Een vriendin vroeg of ik meeging naar een winkel op het Oudkerkhof. Ze had daar een zomerjurkje gezien (reeds) en wist niet zeker of het haar stond. Ik zou er verstand van hebben. Zeker sinds ik op ballet zit.
Samen met de vriendin - en met haar zevenjarige dochter - wandelde ik naar die winkel. Dat jurkje stond niet (wie ziet zichzelf als hij (m/v) in de spiegel kijkt?), een vest uit de wintercollectie stond eindeloos veel beter.
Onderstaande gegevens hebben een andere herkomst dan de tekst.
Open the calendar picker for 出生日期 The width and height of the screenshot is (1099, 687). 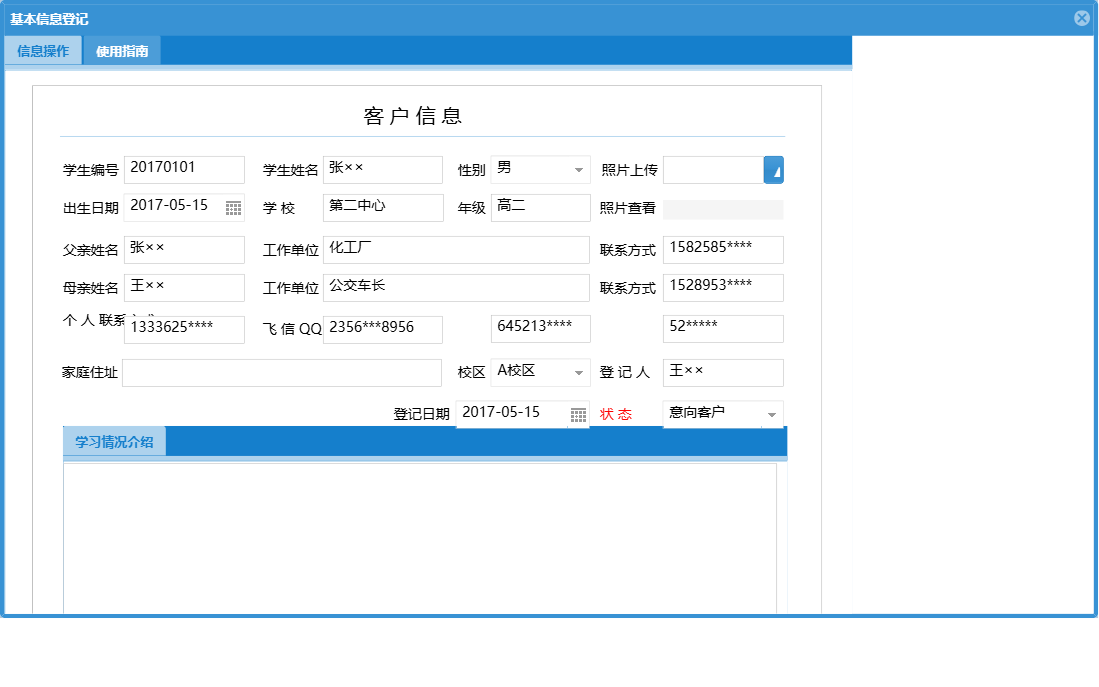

We liepen met de verkoopster mee naar de kassa. Ik een paar passen achter de anderen. De vriendin stond te pinnen. Dochter Elvira keek van de verkoopster naar haar moeder, weer naar de verkoopster en weer naar haar moeder en zei toen: 'Mama? Waarom heeft die mevrouw van die gele tanden?'
Haar moeder zei niks. De verkoopster zei niks. Er hing spanning in de lucht. Elvira draaide zich om en vroeg aan mij:'Waarom heeft die mevrouw van die gele tanden?'
'Omdat ze teveel pis drinkt, nou goed,' dacht ik, maar ik zei: 'Die mevrouw heeft juist hele mooie tanden. Ze lijken alleen een beetje geel omdat ze onder dat lampje staat, zie je?'
'O ja,' zei Elvira.
De verkoopster glimlachte. De vriendin kneep in mijn bovenarm. Elvira liet haar blik door de winkel dwalen - ze zocht nieuwe vragen. Ik overwoog wat er eigenlijk mis is met gele tanden en of ik die tegenvraag Elvira straks, als we een broodje gingen eten, niet moest voorleggen om haar zo te laten reflecteren op haar eigen dentale en esthetische maatstaven. De kans het kind van een ander op te voeden ging ik niet onbenut laten passeren.